After mingling with home arts at the fair, we search out classical Russian art at the dignified Tretyakov / National Gallery of Art.  Russian masterworks are glorious throughout the collection which particularly features 19th C. painting.  This proud exhibition of Russian, cultural accomplishment seems like an effete chest pounding for touting Russian artistic prowess.  Praise is well earned,  but the narrative says most by omission.   Nowhere do the Gallery curators attribute any influence of European Impressionism, Cubism, or other international and visibly influential art schools on the Russian masters.  It is as if the Russian painting tradition had a virgin birth, and appeared by miraculous inspiration here at the Tretyakov.

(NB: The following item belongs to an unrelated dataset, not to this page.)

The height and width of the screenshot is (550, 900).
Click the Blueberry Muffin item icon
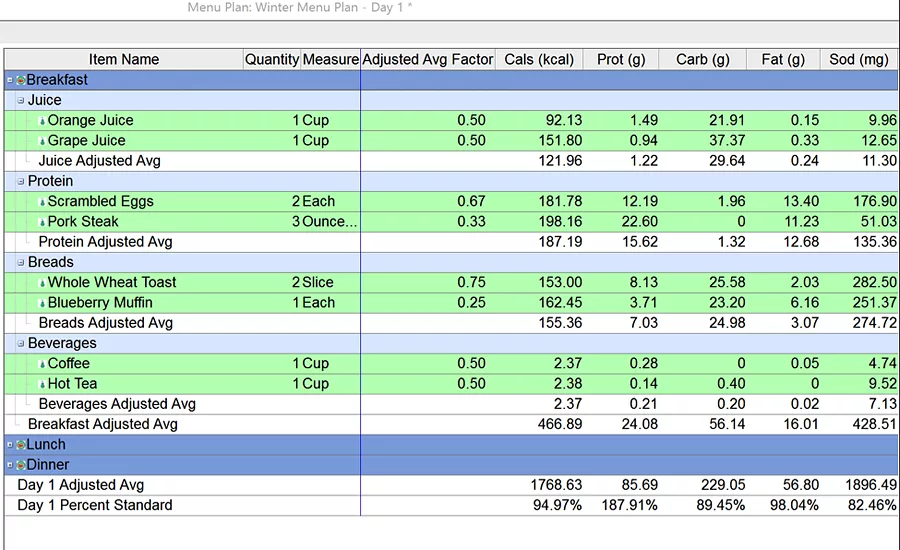[42, 303]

Reply of the Zaporozhian Cossacks to Sultan Mehmed IV of the Ottoman Empire, 1880–91 (State Russian Museum).

I can forgive such a revisionist view of art history.  Especially after visiting the work of Ilya Repin, a jovial sort of painter whose wit, manliness, psychological studies, and philosphy rival the same attributes found in the literary works of Ernest Hemingway.

Getting to Know the ‘Hood

Four consecutive nights in the same hotel is so welcome.  The Arbat House is in Moscow’s Embassy Quarter and but a short walk to the Metro.  We eventually figure out how to ride the AeroExpress train from the airport into Moscow’s city center.  We drag our bags and our tired selves to the Arbat, arriving late afternoon.

We also locate a bank enroute so that we can make a money exchange and receive our first Russian roubles.  Russia guards its colorful currency by allowing only in-country sales and purchases of roubles.  There are way too many zeroes in the conversion of US dollars to roubles to assure us about the resident economy.  And guardedness continues inside the banks; we must enter the privacy of a tiny room behind a closed door, to complete any documented money exchange under the watchful eye of a single, currency exchange worker.  Invariably, the bank employee doles out large denomination bills.

Our neighborhood market. Vodka’s for sale behind the curtain toward the back.

We learn early in our visit that we must ask for “small money,” or small denomination bills so that we can do business in the shops where large bills are sometimes turned away.     The bank employee uses her discretion, or perhaps even a governmental guideline that we are not privey to, to give any amount of the requested “small money.”  She doesn’t look up as she dispenses only part of the total requested small bills.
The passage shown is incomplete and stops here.